▶

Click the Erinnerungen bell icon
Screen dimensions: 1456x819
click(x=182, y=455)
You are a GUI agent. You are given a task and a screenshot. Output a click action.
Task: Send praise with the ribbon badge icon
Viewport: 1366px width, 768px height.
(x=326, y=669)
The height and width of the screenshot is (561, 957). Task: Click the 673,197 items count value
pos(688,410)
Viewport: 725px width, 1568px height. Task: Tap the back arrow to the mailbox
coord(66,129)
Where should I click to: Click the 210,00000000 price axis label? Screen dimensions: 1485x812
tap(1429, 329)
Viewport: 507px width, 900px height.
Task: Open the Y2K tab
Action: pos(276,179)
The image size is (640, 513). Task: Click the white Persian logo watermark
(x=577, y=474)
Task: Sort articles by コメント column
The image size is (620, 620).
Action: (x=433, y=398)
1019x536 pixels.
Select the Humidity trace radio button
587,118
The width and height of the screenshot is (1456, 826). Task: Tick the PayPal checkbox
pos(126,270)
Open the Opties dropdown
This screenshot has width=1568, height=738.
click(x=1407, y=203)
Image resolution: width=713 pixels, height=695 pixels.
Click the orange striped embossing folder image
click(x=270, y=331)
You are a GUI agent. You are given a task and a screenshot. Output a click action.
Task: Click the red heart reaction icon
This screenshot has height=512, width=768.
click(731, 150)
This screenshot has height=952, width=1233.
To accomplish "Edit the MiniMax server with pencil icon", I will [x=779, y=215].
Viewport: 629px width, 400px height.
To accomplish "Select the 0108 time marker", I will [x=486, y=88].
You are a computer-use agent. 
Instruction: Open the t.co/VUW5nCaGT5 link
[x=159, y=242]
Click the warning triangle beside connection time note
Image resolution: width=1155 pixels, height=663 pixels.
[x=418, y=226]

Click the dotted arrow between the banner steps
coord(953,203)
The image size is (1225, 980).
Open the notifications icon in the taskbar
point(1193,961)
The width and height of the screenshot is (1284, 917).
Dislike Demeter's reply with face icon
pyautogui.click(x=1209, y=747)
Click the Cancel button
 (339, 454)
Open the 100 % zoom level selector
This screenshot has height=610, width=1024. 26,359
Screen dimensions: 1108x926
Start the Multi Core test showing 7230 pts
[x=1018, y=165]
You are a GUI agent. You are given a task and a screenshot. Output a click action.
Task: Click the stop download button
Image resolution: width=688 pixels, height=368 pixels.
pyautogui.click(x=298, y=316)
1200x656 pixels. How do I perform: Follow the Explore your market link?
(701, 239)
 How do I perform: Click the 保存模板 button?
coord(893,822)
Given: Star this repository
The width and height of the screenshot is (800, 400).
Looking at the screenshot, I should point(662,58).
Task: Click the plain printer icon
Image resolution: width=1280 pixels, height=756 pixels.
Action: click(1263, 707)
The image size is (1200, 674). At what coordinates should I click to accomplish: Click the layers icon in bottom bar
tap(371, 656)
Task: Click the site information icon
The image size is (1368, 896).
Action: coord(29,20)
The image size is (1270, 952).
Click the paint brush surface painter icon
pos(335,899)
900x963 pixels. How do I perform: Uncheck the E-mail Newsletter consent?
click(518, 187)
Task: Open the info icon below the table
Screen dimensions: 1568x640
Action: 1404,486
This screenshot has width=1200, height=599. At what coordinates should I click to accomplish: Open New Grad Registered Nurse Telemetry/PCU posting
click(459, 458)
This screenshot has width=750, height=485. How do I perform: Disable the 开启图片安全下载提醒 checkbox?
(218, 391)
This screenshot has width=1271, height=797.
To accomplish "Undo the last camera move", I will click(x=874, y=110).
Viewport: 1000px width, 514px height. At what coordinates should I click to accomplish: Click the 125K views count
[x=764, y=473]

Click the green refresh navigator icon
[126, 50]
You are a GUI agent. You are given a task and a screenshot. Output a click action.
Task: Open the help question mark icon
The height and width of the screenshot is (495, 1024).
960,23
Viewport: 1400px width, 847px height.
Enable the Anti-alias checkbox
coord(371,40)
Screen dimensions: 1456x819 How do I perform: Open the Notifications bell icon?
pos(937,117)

◀

**YOUR TASK**
Rewrite the listing above, substituting "check box" for each occurrence of "checkbox" and leaving everything else as it is.

**CORRECT RESULT**
Click the Erinnerungen bell icon
Screen dimensions: 1456x819
click(x=182, y=455)
You are a GUI agent. You are given a task and a screenshot. Output a click action.
Task: Send praise with the ribbon badge icon
Viewport: 1366px width, 768px height.
(x=326, y=669)
The height and width of the screenshot is (561, 957). Task: Click the 673,197 items count value
pos(688,410)
Viewport: 725px width, 1568px height. Task: Tap the back arrow to the mailbox
coord(66,129)
Where should I click to: Click the 210,00000000 price axis label? Screen dimensions: 1485x812
tap(1429, 329)
Viewport: 507px width, 900px height.
Task: Open the Y2K tab
Action: pos(276,179)
The image size is (640, 513). Task: Click the white Persian logo watermark
(x=577, y=474)
Task: Sort articles by コメント column
The image size is (620, 620).
Action: (x=433, y=398)
1019x536 pixels.
Select the Humidity trace radio button
587,118
The width and height of the screenshot is (1456, 826). Task: Tick the PayPal check box
pos(126,270)
Open the Opties dropdown
This screenshot has width=1568, height=738.
click(x=1407, y=203)
Image resolution: width=713 pixels, height=695 pixels.
Click the orange striped embossing folder image
click(x=270, y=331)
You are a GUI agent. You are given a task and a screenshot. Output a click action.
Task: Click the red heart reaction icon
This screenshot has height=512, width=768.
click(731, 150)
This screenshot has height=952, width=1233.
To accomplish "Edit the MiniMax server with pencil icon", I will [x=779, y=215].
Viewport: 629px width, 400px height.
To accomplish "Select the 0108 time marker", I will [x=486, y=88].
You are a computer-use agent. 
Instruction: Open the t.co/VUW5nCaGT5 link
[x=159, y=242]
Click the warning triangle beside connection time note
Image resolution: width=1155 pixels, height=663 pixels.
[x=418, y=226]

Click the dotted arrow between the banner steps
coord(953,203)
The image size is (1225, 980).
Open the notifications icon in the taskbar
point(1193,961)
The width and height of the screenshot is (1284, 917).
Dislike Demeter's reply with face icon
pyautogui.click(x=1209, y=747)
Click the Cancel button
 (339, 454)
Open the 100 % zoom level selector
This screenshot has height=610, width=1024. 26,359
Screen dimensions: 1108x926
Start the Multi Core test showing 7230 pts
[x=1018, y=165]
You are a GUI agent. You are given a task and a screenshot. Output a click action.
Task: Click the stop download button
Image resolution: width=688 pixels, height=368 pixels.
pyautogui.click(x=298, y=316)
1200x656 pixels. How do I perform: Follow the Explore your market link?
(701, 239)
 How do I perform: Click the 保存模板 button?
coord(893,822)
Given: Star this repository
The width and height of the screenshot is (800, 400).
Looking at the screenshot, I should point(662,58).
Task: Click the plain printer icon
Image resolution: width=1280 pixels, height=756 pixels.
Action: click(1263, 707)
The image size is (1200, 674). At what coordinates should I click to accomplish: Click the layers icon in bottom bar
tap(371, 656)
Task: Click the site information icon
The image size is (1368, 896).
Action: coord(29,20)
The image size is (1270, 952).
Click the paint brush surface painter icon
pos(335,899)
900x963 pixels. How do I perform: Uncheck the E-mail Newsletter consent?
click(518, 187)
Task: Open the info icon below the table
Screen dimensions: 1568x640
Action: 1404,486
This screenshot has width=1200, height=599. At what coordinates should I click to accomplish: Open New Grad Registered Nurse Telemetry/PCU posting
click(459, 458)
This screenshot has width=750, height=485. How do I perform: Disable the 开启图片安全下载提醒 check box?
(218, 391)
This screenshot has width=1271, height=797.
To accomplish "Undo the last camera move", I will click(x=874, y=110).
Viewport: 1000px width, 514px height. At what coordinates should I click to accomplish: Click the 125K views count
[x=764, y=473]

Click the green refresh navigator icon
[126, 50]
You are a GUI agent. You are given a task and a screenshot. Output a click action.
Task: Open the help question mark icon
The height and width of the screenshot is (495, 1024).
960,23
Viewport: 1400px width, 847px height.
Enable the Anti-alias check box
coord(371,40)
Screen dimensions: 1456x819 How do I perform: Open the Notifications bell icon?
pos(937,117)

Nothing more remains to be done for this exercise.